“Vermont Reads” Grant Deadline May 30

Greetings, all,

I am forwarding the announcement (below) from the Vermont Humanities Council with the hope that many libraries around the state will participate in the Vermont Reads program this year. VHC has selected a wonderful book that will appeal to a wide audience. Information about the book, the program, and financial assistance is below. Deadline for applications is May 30, 2009.

Martha Reid
martha.reid@mail.dol.state.vt.us

An Invitation to Vermont Communities

“Vermont Reads” brings communities and people of all ages together to read a book and do activities centered around it. Nonprofit organizations and schools may apply. Collaborations among organizations and businesses are encouraged. Read and explore When the Emperor Was Divine with activities for children and adults.

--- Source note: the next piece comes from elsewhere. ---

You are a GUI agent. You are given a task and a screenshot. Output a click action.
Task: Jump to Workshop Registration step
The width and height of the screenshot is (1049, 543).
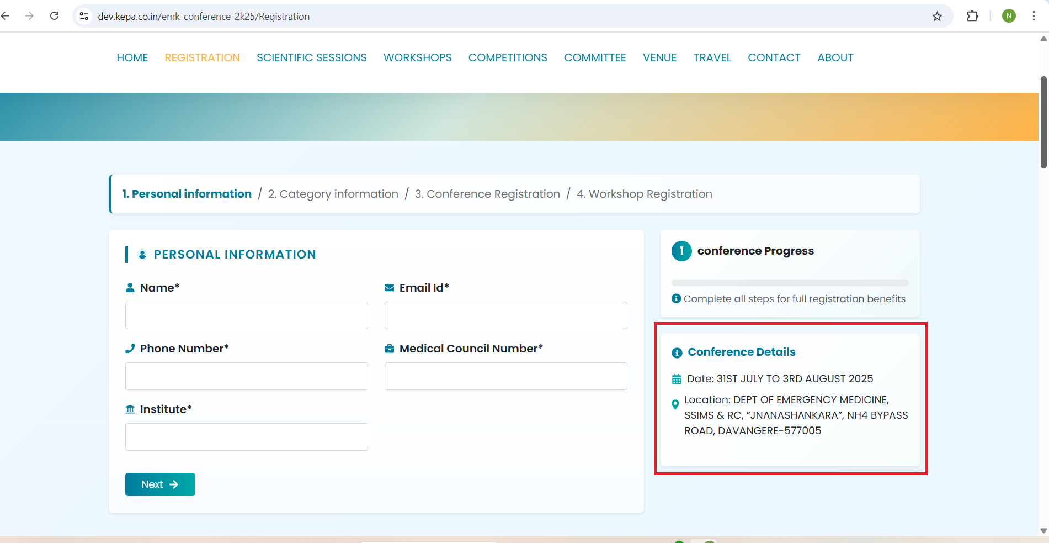pyautogui.click(x=644, y=194)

About When the Emperor Was Divine

The New Yorker describes When the Emperor Was Divine as an exceptional first novel about a Japanese-American family in Berkeley, California, during the Second World War. After the father is arrested for treason, the mother, daughter, and son are sent to an internment camp, where the girl tells her brother bedtime stories about the desert beyond the barbed-wire fence, and the boy whispers the forbidden name of the Japanese emperor when he thinks no one is listening.

Otsuka skillfully dramatizes a world suddenly foreign, from the “No Japs Allowed” sign at the movie theater to the horse meat served at dinner in the camp. The implicit questions about culpability resonate with particular power right now, but Otsuka’s incantatory, unsentimental prose is the book’s greatest strength. It turns our ideas of beauty on their head, as when the boy uneasily remembers a treasured glimpse of the horses he now eats: “They had long black tails and dark flowing manes and he had watched them galloping in the moonlight across the flat dusty plain and then for three nights in a row he had dreamed of them.”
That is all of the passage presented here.